Hey guys - my student, Antwon, is spending some time with me as I help him through his Level II fieldwork. He's feeling his way through the more orthopaedic side of what we do, and he decided to look into some dry needling evidence to get a better feel for the targetted nature of muscloskeletal treatment modalities. His summary is below:
A study was conducted to primarily determine whether or not deep dry needling combined with passive stretching was more effective than passive stretching only, in treating pain in people with chronic nonspecific neck pain attributed to myofascial pain syndrome with active myofascial trigger points in their cervical muscles. The secondary aim of the study was to examine the effect of the treatments on mechanical hyperalgesia, neck active range of motion, neck muscle strength, and perceived neck disability. The cervical muscles targeted for deep dry needling of myofascial trigger points included the upper trapezius, levator scapulae, multifidi, and splenius cervicis muscles.

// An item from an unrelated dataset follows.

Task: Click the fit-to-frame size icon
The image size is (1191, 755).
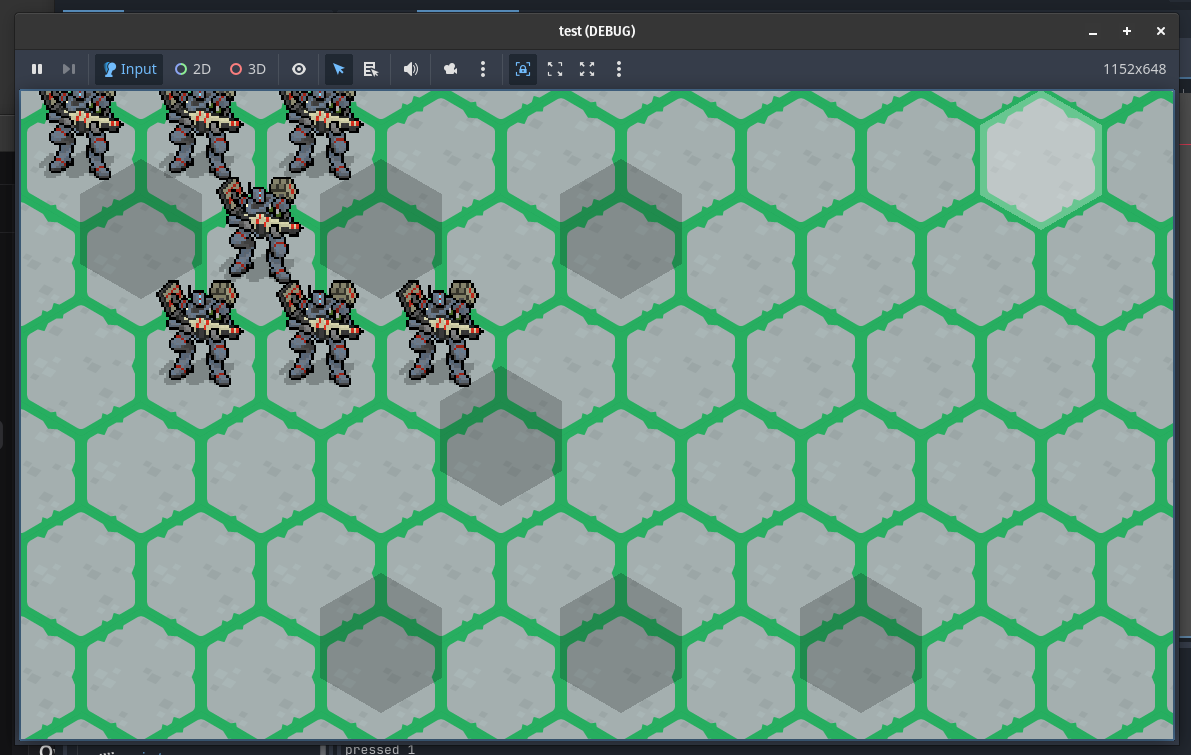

A total of 128 participants completed the intervention, with 64 being a part of the control passive stretching only group, and 64 in the (DDN) deep dry needling and passive stretching group, in which they were randomly assigned to. For the deep dry needling group, of the possible four sessions that would have been applied over a two week period, 12 participants received 3 treatment sessions, 37 participants received 2 sessions, and 3 participants received only 1 session, indicating that the participants reported complete relief of their symptoms and did not require additional sessions. In the case of the control group, 15 participants reported complete relief of neck pain after 2 sessions, while the remaining participants required all four sessions of treatment and did not reach complete recovery of their complaints.
The subjective pain intensity decreased significantly after treatment in both groups, with a larger effect in the DDN group both at the end of the intervention period and at the 6 month follow up. For pressure pain threshold all the muscles except the trapezius showed similar changes over time for each group. The pressure pain threshold of the trapezius muscle showed statistically significant increases after treatment for both groups with a larger effect for the DDN group. Neck active range of motion significantly increased in the DDN group for all movement directions, whereas no significant change was observed for the control group. The DDN group also showed greater improvement of neck muscle strength for all tested directions compared with the control group. Neck disability decreased significantly after treatment in both groups with a larger effect for the DDN group. All the results were clinically meaningful after the intervention and at the 3 and 6 month follow ups for the DDN group as opposed to the control group. Deep dry needling with passive stretching applied to participants with chronic nonspecific neck pain attributed to MPS was associated with better and clinically meaningful results for pain, mechanical hyperalgesia, neck range of motion, neck muscle strength, and neck disability when compared with the passive stretching only control group, both at the completion of the intervention and at 6 month follow up.